INFORMATION PROVIDED ->
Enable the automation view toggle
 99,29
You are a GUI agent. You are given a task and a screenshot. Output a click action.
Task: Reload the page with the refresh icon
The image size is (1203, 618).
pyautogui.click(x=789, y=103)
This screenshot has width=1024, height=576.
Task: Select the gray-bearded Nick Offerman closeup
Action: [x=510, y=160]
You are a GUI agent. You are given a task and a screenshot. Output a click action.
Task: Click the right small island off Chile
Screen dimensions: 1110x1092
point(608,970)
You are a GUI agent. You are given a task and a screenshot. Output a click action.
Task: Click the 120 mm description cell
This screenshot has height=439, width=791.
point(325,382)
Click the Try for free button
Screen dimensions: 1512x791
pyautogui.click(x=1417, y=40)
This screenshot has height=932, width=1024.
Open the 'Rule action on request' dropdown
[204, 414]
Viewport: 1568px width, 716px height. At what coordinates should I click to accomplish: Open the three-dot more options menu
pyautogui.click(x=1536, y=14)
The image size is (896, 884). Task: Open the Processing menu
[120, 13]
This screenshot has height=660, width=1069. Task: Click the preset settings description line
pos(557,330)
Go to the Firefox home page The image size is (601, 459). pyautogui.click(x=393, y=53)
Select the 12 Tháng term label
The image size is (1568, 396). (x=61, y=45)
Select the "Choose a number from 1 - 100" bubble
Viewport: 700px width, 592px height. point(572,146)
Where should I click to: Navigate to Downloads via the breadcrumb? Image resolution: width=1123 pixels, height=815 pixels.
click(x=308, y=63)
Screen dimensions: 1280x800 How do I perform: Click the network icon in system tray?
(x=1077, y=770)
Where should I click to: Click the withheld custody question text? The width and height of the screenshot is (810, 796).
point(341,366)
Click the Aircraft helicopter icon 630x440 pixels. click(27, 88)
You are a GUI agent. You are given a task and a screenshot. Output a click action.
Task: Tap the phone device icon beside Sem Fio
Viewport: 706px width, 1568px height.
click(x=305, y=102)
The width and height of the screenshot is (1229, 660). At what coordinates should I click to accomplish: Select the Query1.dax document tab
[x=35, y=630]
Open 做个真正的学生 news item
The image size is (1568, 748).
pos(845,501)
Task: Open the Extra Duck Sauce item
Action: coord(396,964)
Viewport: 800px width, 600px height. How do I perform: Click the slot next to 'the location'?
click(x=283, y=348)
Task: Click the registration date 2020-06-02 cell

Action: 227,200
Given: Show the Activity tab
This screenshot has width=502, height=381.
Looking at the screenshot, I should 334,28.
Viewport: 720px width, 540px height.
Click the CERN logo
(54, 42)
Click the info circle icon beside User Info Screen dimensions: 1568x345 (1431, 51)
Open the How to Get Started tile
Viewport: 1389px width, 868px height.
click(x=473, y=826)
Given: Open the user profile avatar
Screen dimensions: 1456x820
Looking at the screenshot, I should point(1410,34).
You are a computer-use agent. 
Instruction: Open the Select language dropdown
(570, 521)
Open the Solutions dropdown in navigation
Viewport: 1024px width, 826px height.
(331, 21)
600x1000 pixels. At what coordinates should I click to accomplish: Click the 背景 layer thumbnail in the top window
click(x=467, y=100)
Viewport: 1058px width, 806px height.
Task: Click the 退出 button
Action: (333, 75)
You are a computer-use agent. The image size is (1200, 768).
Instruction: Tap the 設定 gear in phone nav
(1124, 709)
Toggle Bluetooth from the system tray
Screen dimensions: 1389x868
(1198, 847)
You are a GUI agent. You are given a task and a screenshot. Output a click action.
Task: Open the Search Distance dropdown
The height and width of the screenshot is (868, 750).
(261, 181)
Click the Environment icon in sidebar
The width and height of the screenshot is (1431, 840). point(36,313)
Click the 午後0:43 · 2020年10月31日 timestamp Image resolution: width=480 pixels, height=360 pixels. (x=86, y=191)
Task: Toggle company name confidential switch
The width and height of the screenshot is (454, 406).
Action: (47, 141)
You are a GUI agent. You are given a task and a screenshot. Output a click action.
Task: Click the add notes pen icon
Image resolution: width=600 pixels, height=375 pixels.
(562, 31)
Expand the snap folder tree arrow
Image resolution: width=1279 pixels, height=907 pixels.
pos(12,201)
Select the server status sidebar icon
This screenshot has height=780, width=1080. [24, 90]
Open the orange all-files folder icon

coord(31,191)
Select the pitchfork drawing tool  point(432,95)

AIM OF THE TASK -> For each line above that contains the word "computer", make a copy.

SOLUTION TO THIS EXERCISE ->
You are a computer-use agent. 
You are a computer-use agent. The image size is (1200, 768).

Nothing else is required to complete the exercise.